A large body of work studies the complexity of selecting the
$j$-th largest element in an arbitrary set of $n$ elements (a.k.a.
the select$(j)$ operation). In this work, we study the
complexity of select in data that is partially structured by
an initial preprocessing stage and in a data structure that
is dynamically maintained. We provide lower and upper
bounds in the comparison based model. For preprocessing, we show
that making at most $\alpha(n) \cdot n$ comparisons during
preprocessing (before the rank $j$ is provided) implies that select$(j)$ must make at least $(2 + \epsilon)({n}/{e 2^{\alpha(n)}})$ comparisons in the worst case, where $\epsilon > 2^{-40}$.
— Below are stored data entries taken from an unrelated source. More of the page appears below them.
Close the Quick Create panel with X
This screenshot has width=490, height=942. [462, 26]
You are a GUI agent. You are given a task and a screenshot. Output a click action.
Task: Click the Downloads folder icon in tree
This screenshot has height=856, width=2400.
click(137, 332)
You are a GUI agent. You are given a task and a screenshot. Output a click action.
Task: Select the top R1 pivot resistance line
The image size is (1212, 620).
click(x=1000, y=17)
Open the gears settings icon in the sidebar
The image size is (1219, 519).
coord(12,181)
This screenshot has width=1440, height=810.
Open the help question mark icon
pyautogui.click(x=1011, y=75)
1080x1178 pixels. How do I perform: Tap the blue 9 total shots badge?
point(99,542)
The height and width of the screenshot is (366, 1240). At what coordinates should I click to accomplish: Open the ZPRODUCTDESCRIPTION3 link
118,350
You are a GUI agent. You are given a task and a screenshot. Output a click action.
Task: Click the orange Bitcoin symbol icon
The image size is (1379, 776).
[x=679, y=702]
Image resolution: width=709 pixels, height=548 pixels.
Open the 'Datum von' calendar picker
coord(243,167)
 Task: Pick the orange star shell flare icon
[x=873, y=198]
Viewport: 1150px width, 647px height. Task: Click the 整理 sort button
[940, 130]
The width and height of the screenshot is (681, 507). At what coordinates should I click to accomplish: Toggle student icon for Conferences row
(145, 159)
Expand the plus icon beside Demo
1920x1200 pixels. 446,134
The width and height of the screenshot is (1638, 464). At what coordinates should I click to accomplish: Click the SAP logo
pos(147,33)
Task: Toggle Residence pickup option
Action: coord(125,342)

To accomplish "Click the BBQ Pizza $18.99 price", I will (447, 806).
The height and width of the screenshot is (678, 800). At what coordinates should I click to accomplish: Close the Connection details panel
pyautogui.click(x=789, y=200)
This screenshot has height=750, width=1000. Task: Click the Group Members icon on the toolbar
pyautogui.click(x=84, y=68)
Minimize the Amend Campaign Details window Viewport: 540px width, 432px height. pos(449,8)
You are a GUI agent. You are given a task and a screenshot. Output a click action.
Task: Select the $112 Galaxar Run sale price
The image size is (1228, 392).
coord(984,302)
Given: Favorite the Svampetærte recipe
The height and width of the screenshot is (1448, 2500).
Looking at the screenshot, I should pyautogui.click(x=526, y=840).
For dynamically maintained data structures, we show that if
the amortized number of comparisons executed with each insert operation is bounded by $i(n)$, then select$(j)$
must make at least $(2 + \epsilon)({n}/{e 2^{i(n)}})$ comparisons
in the worst case, no matter how costly the other data structure
operations are. When only insert is used, we provide a lower
bound on the complexity of findmedian. This lower bound is
much higher than the complexity of maintaining the minimum, thus
formalizing the intuitive difference between findmin and
findmedian.

Finally, we present a new explicit adversary for comparison based
algorithms and use it to show adversary lower bounds for selection
problems. We demonstrate the power of this adversary by improving
the best known lower bound for the findany operation in a
data structure and by slightly improving the best adversary lower
bound for sorting.